We routinely perform a focused US examination that is targeted to the area of clinical concern in every patient with a palpable lump or thickening at presentation. The US examination was performed by the same radiologist (L.M., P.J.S., E.D.Y., K.A.M., D.H., M.S., E.A.R., D.B.K.) who interpreted the mammogram, usually immediately after reviewing the mammogram. Therefore, each US examination was performed with the full knowledge of the clinical and mammographic findings. Each woman was evaluated with real-time US, with use of a high-frequency transducer, either a 10.0-MHz transducer (Diasonics Master Series, Milwaukee, Wis) or an 11-MHz transducer (Logic 400 MD, GE Medical Systems). All US examinations were performed with the patient in the supine position, with her ipsilateral arm raised above her head. The breast tissues were flattened and thinned by shifting the patient into the appropriate oblique position with the help of an angled sponge placed beneath the patient. The sonogram was considered to be negative if there was no evidence of a cyst, mass, focal area of hypoechogenicity, focal area of hyperechogenicity, or architectural distortion. We do not perform color Doppler US on a routine basis.
In each patients case record, the parenchymal density of the glandular tissue, risk factors, and imaging results were noted. Imaging results and demographic information were stored in a locally designed computer data management program that allows quick retrieval of the data. Each radiologist reviews the patients records before a final BI-RADS assessment is made on the mammogram. With regard to the US examination, all of the just-mentioned information and all previous mammograms and sonograms were reviewed before the US examination. We do not grade the degree of clinical suspicion in our database and do not include other details of the clinical findings.
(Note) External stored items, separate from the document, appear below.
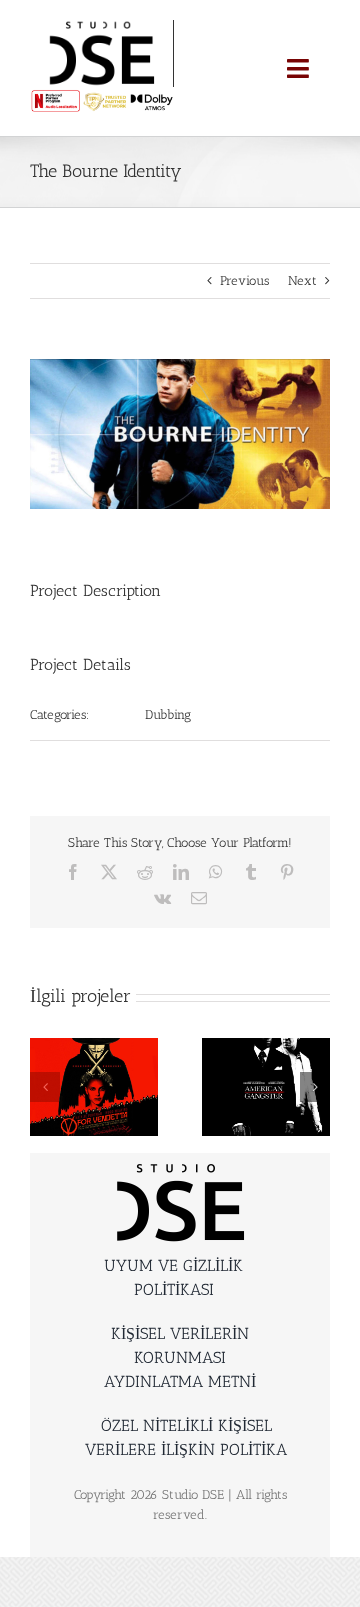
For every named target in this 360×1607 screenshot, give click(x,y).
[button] (45, 1087)
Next (302, 280)
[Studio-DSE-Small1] (101, 26)
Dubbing (168, 714)
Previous (244, 280)
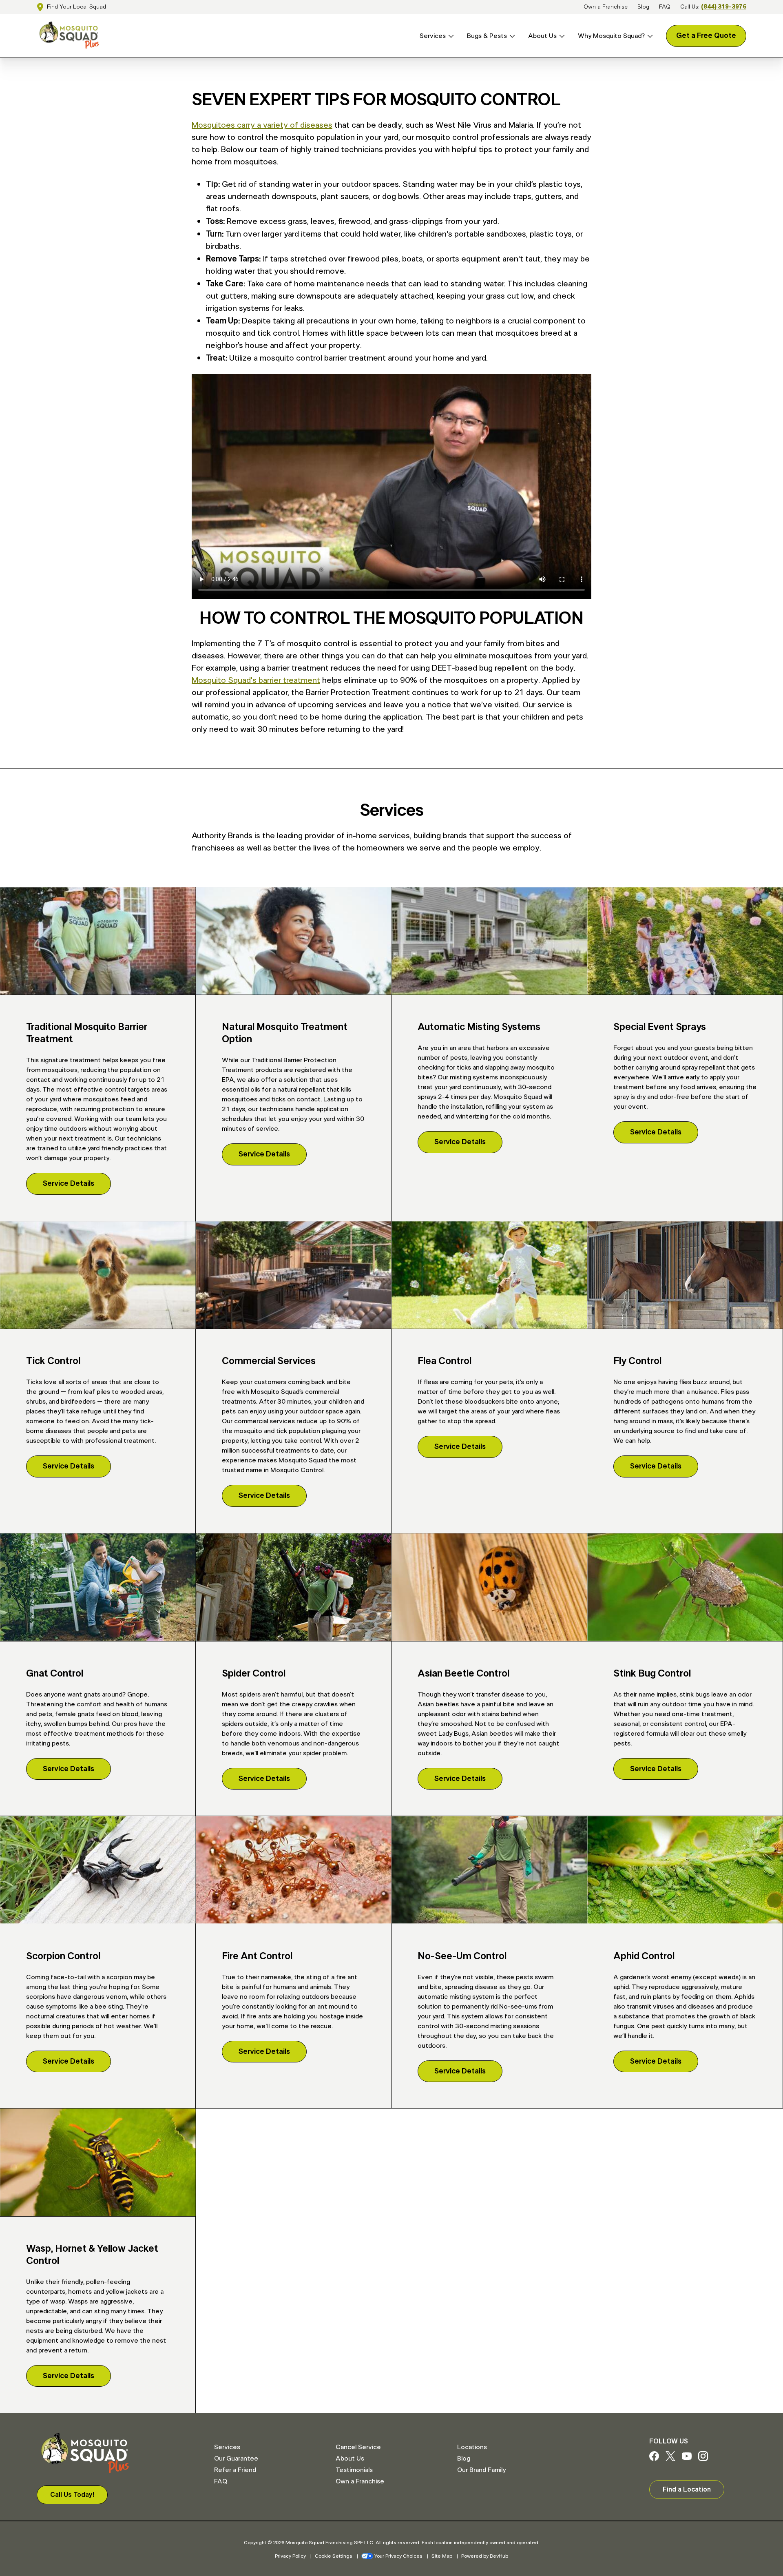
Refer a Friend (235, 2470)
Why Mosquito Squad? (611, 36)
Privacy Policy (290, 2556)
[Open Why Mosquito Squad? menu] (649, 36)
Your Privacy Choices (398, 2556)
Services (433, 36)
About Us (542, 36)
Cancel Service (358, 2447)
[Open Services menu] (450, 36)
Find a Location (687, 2489)
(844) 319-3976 (723, 7)
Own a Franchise (606, 7)
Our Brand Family (481, 2470)
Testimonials (354, 2470)
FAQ (664, 7)
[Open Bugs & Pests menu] (511, 36)
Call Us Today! (72, 2495)
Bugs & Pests (487, 36)
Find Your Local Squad (76, 7)
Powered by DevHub (484, 2556)
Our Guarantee (236, 2458)
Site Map (441, 2556)
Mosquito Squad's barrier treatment (256, 680)
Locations (472, 2447)
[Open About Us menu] (561, 36)
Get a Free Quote (706, 36)
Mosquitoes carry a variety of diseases (262, 125)
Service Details (68, 1183)
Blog (643, 7)
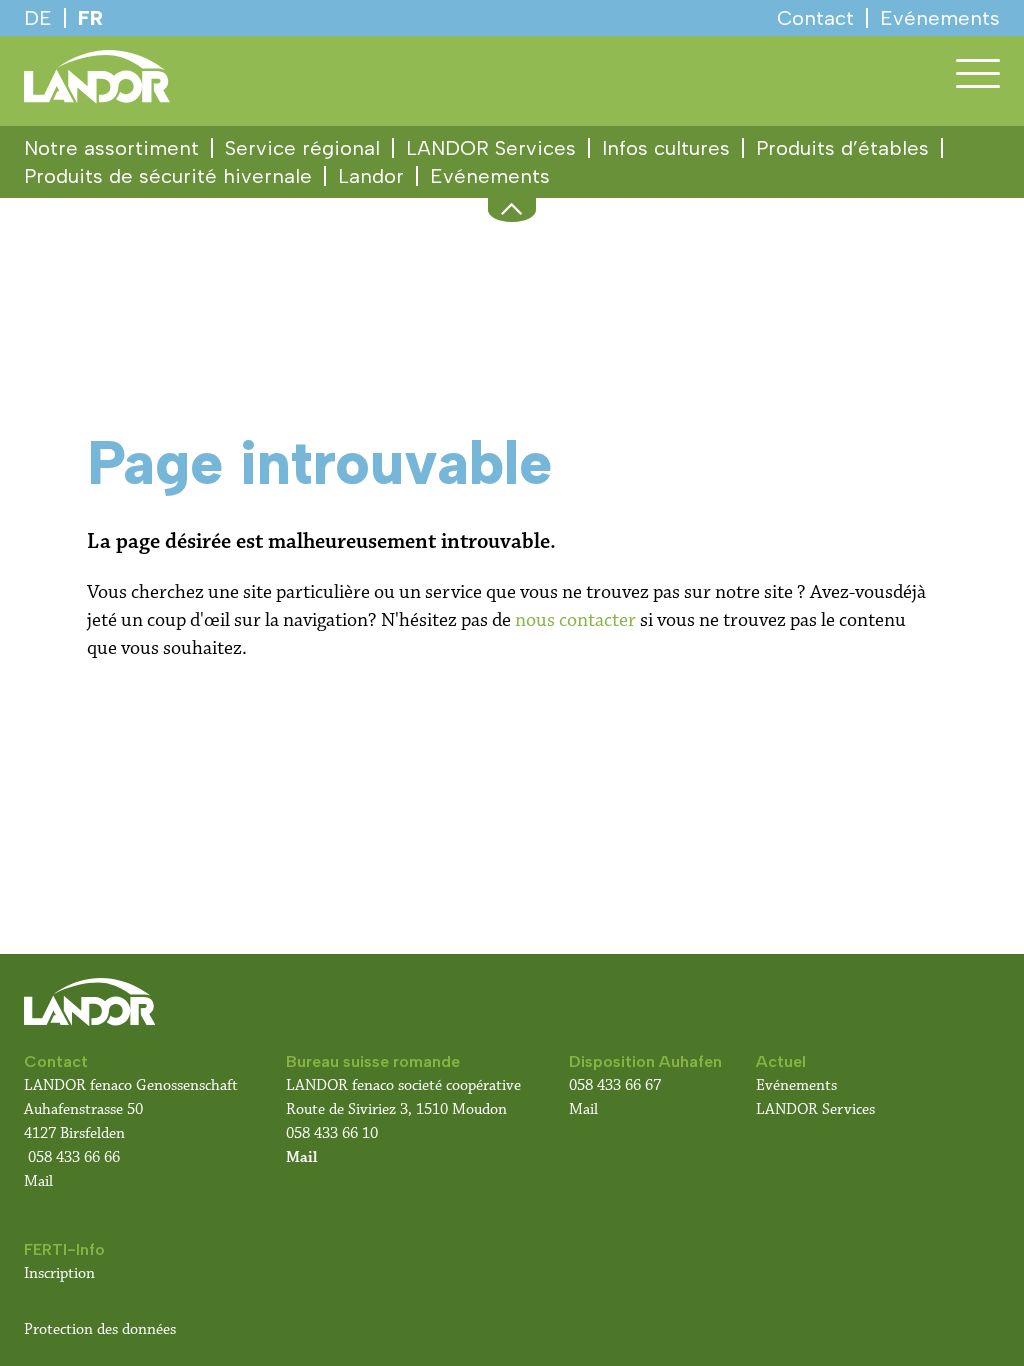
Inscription (59, 1273)
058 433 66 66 (74, 1157)
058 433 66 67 (615, 1085)
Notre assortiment (111, 148)
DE (38, 18)
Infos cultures (666, 148)
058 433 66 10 (332, 1133)
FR (90, 18)
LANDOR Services (491, 148)
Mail (38, 1181)
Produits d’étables (842, 148)
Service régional (302, 148)
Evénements (490, 176)
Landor (371, 176)
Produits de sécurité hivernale (168, 176)
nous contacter (575, 620)
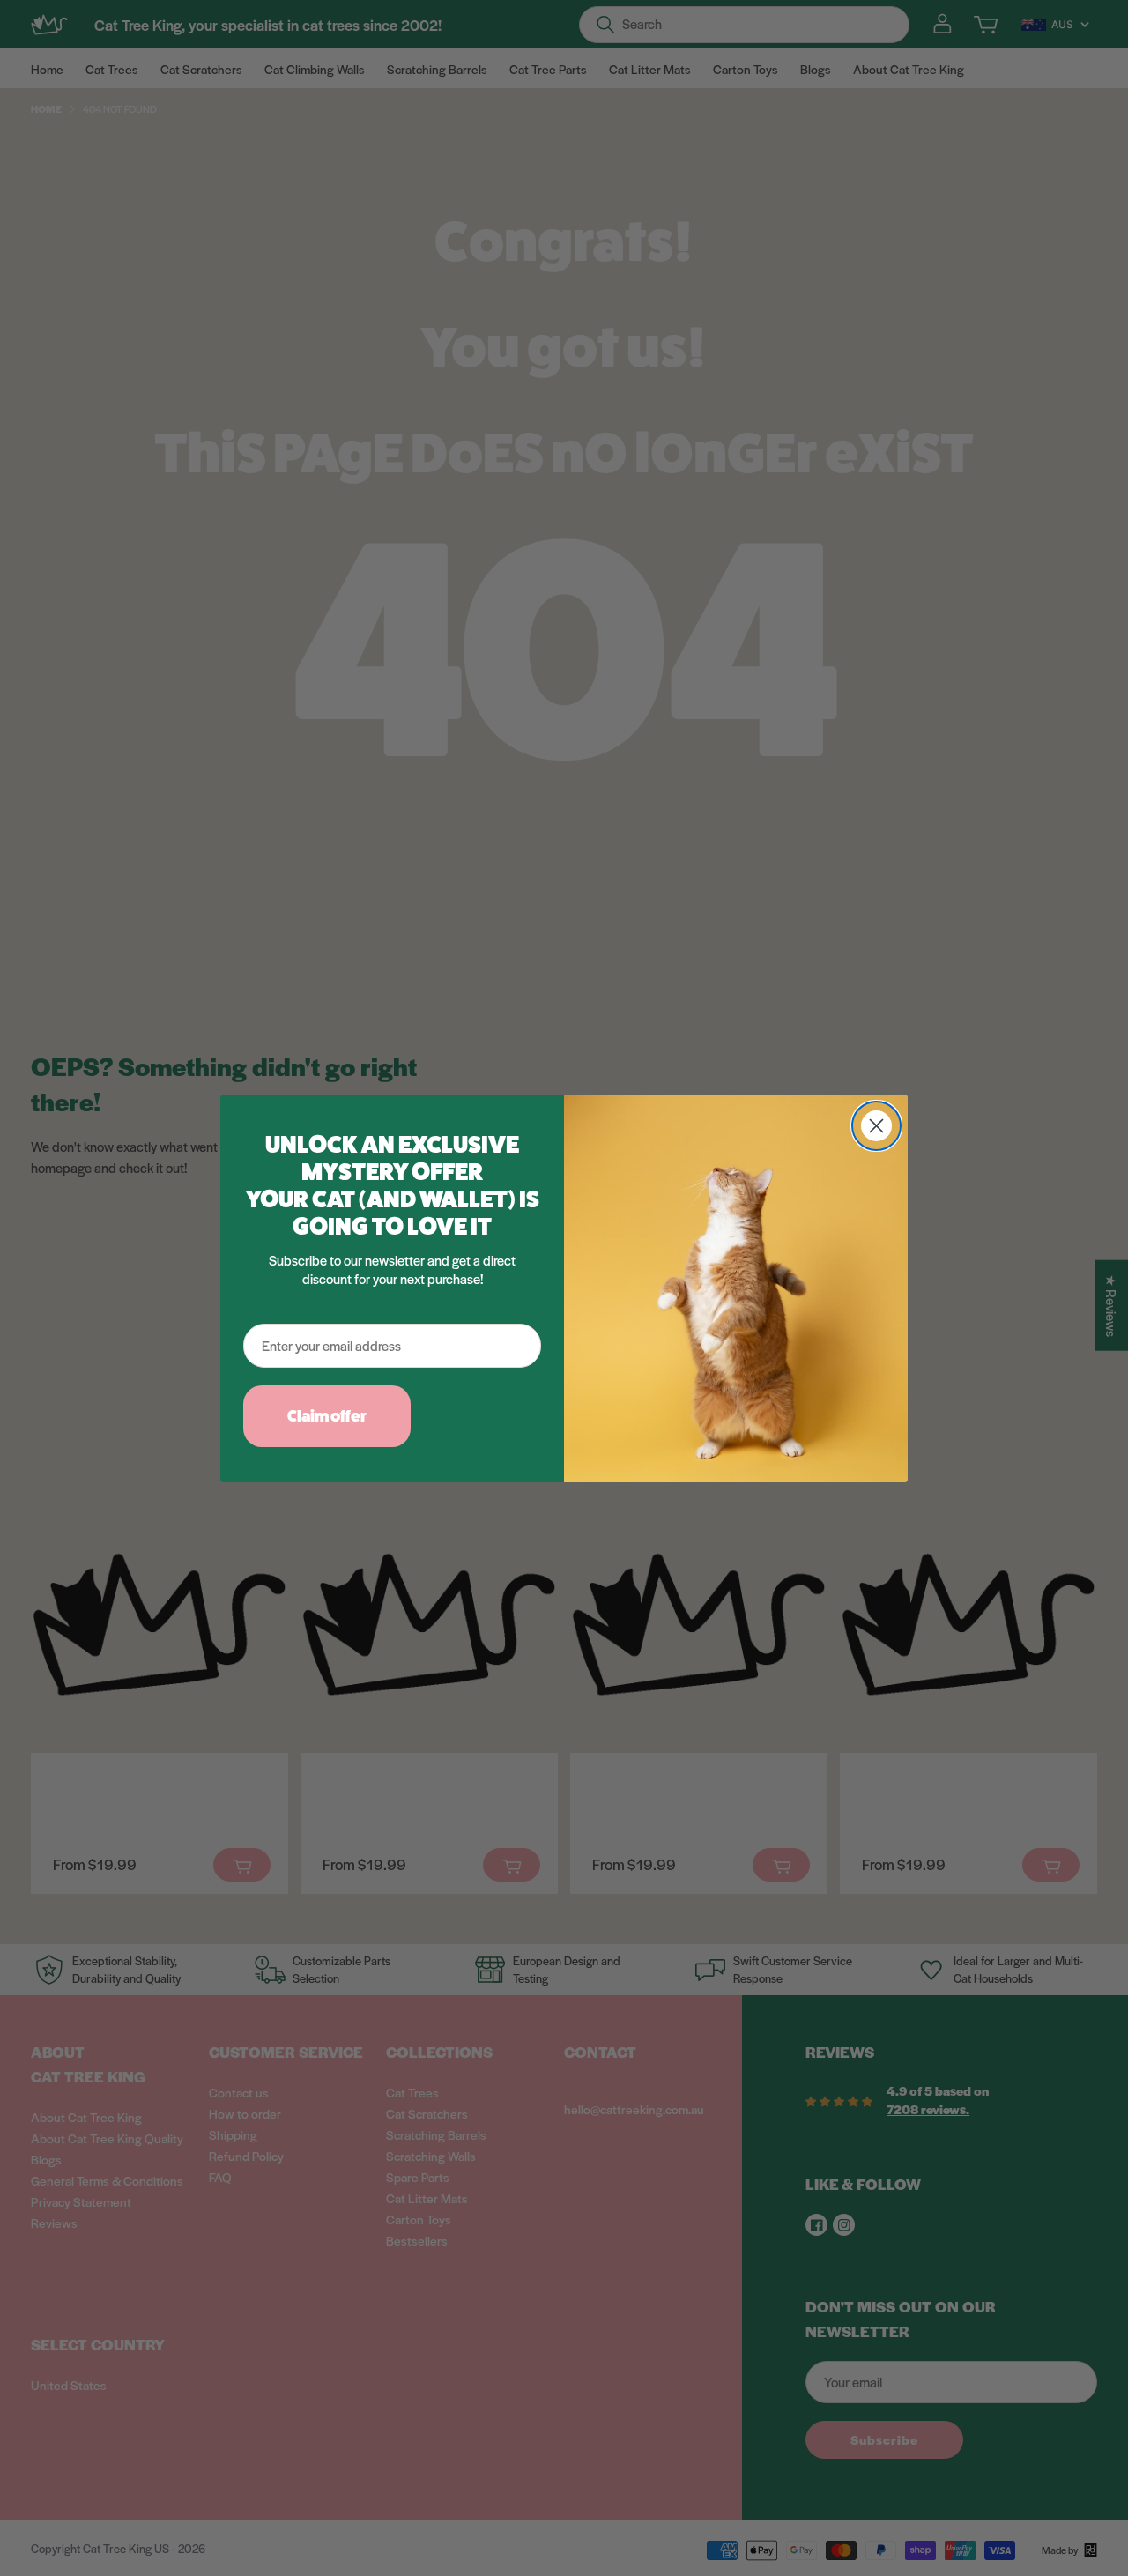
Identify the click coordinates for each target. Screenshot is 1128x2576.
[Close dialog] (876, 1126)
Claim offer (327, 1415)
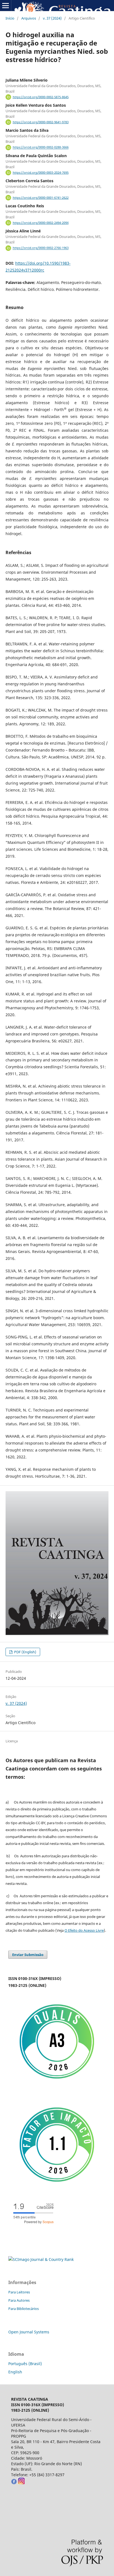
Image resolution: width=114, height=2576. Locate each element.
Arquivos (28, 18)
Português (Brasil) (25, 2363)
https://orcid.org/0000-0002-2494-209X (41, 223)
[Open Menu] (5, 5)
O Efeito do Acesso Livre (84, 1930)
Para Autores (19, 2300)
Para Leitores (19, 2292)
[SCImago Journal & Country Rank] (41, 2259)
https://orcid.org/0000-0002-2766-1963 (41, 248)
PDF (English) (24, 1651)
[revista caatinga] (14, 2482)
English (15, 2371)
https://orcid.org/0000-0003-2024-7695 (41, 173)
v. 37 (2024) (52, 18)
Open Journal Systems (28, 2331)
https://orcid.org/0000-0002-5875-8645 (41, 97)
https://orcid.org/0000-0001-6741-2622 (41, 198)
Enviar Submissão (27, 1954)
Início (10, 18)
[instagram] (21, 2482)
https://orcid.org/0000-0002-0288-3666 (41, 147)
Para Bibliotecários (23, 2308)
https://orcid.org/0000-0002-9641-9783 (41, 122)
After we identified all patients with a palpable abnormality and combined negative mammographic and US findings, we then searched the computerized pathology database at our institution during the same period. This pathology database contains the results of all breast biopsies in the hospital and allows us to determine how many patients underwent surgery. Since it is possible that not all patients had their biopsies performed at our institution, we reviewed the radiology computer system to determine whether the patients had returned for any subsequent study and whether they had received a diagnosis of breast cancer.
To increase the number of cases with complete information, we sent a contact letter to their physicians to determine if any follow-up physical examination or surgery had been performed. We also linked our database with the State Cancer Registry to determine if any additional patients received a diagnosis of breast cancer outside our institution within 2 years of the negative imaging evaluation. This registry linkage was completed on November 1, 1999.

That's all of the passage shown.